Fragmento de página.
+++++

Decía Jacques Cousteau que “el hombre solo cuida lo que ama, y solo ama lo que conoce”. Esta sencilla frase es para Arturo de Frías la auténtica quintaesencia de la conservación.
Vivimos en un planeta que es maravillosamente bello, pero que, a la vez, tiene gravísimos problemas: el vertiginoso crecimiento de la población mundial, unido a la adopción de modelos insostenibles de consumo, principalmente en el mundo occidental, ha provocado como es bien sabido la quema acelerada y casi descontrolada de combustibles fósiles, sobre todo durante los últimos 200 años.
La consiguiente emisión de gases de efecto invernadero está cambiando el clima del planeta. Esto es un fenómeno que está a la vista de todos, y que ya nadie mínimamente informado se atreve a negar.
Pienso que todos tenemos el deber moral insoslayable de actuar. Todos y cada uno de nosotros. Hasta muy recientemente hemos sido la generación que mejor ha vivido, y que más recursos ha consumido, de toda la historia de la humanidad. Todos tenemos el deber moral de ceder el planeta a las siguientes generaciones en un estado igual o mejor que cuando nuestros padres nos lo cedieron a nosotros.
Recuerdo el enorme impacto que tuvo en mí el documental Una verdad incómoda, estrenado en Estados Unidos en 2006, pero que yo no vi probablemente hasta 2010. Se trata de un documental sobre los efectos devastadores del cambio climático.
El ex vicepresidente norteamericano Al Gore muestra un contundente y preocupante retrato de la situación del planeta, amenazado por el calentamiento global provocado por las ingentes emisiones de CO2 por parte de la acción del hombre. Un documental cuya leyenda reza: “De lejos la película más aterradora que verá jamás”.

+++++

Solicitud escrita. Según el fragmento sobre el cambio climático, ¿en qué año se estrenó en Estados Unidos el documental Una verdad incómoda?

Sección de datos.
+++++

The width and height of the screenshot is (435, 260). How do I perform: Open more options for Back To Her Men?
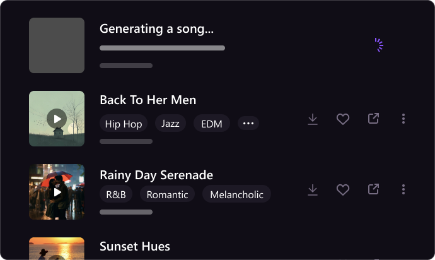pos(403,119)
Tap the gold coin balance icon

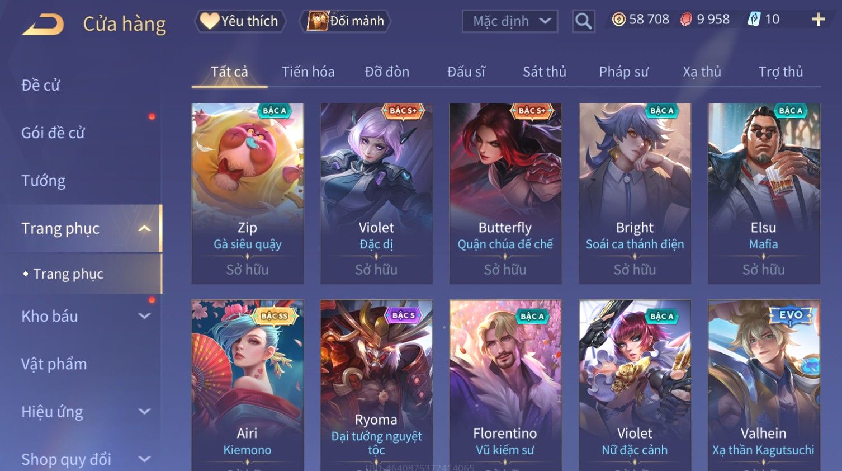[x=618, y=20]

+++++

La respuesta. Se estrenó en 2006.